» TASK PROMPT: Every line holding the string "İLKAY" is to be copied from the entries below.

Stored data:
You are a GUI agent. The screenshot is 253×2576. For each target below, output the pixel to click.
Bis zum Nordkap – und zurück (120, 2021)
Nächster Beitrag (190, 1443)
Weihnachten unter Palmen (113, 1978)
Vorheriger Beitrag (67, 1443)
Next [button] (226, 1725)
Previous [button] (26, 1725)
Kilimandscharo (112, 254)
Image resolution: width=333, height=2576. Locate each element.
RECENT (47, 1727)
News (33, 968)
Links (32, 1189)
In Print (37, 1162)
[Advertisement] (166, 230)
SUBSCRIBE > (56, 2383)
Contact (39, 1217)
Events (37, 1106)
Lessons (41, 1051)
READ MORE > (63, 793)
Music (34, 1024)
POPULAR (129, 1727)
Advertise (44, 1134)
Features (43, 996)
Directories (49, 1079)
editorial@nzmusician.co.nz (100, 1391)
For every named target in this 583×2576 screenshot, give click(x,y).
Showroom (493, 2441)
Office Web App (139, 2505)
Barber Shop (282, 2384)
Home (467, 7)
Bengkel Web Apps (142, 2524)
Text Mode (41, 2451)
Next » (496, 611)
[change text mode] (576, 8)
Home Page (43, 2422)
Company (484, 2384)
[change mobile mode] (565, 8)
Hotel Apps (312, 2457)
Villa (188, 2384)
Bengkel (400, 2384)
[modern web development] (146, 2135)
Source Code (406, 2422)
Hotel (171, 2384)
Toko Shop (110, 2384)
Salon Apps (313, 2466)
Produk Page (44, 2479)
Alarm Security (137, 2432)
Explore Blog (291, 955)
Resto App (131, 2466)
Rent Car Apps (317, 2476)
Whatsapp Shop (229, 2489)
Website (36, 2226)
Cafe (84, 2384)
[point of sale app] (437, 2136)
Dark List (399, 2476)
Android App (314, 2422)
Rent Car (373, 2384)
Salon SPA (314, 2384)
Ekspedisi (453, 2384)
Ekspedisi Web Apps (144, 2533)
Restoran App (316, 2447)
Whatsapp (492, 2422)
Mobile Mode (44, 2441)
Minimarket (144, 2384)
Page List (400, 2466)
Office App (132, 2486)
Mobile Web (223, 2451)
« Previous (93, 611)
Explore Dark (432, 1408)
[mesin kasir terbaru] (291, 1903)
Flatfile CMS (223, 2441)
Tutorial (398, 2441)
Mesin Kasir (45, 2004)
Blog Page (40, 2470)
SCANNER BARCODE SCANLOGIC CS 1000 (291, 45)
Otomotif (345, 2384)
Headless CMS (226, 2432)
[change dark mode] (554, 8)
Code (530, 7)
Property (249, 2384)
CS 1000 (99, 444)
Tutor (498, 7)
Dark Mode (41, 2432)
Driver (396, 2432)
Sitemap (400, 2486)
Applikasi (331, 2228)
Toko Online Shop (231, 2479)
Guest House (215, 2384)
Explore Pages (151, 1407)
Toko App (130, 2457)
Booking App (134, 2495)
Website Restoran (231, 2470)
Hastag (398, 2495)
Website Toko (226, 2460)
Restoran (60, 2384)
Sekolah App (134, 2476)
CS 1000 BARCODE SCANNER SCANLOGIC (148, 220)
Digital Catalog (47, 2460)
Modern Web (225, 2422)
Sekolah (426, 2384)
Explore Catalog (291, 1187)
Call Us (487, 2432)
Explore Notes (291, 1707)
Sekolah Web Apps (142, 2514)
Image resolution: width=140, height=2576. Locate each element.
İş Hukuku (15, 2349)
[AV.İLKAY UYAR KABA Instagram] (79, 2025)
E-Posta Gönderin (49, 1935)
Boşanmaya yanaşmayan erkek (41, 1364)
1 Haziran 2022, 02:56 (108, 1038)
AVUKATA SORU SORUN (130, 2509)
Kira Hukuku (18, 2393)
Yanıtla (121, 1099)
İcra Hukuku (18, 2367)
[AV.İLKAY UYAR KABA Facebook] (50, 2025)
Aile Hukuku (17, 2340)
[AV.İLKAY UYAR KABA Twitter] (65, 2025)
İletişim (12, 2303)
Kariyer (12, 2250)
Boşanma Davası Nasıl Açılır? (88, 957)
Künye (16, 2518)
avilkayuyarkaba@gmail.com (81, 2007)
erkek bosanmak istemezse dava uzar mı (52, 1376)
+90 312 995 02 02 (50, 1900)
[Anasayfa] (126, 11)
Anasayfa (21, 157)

» OUTPUT FOR THIS TASK:
[AV.İLKAY UYAR KABA Instagram] (79, 2025)
[AV.İLKAY UYAR KABA Facebook] (50, 2025)
[AV.İLKAY UYAR KABA Twitter] (65, 2025)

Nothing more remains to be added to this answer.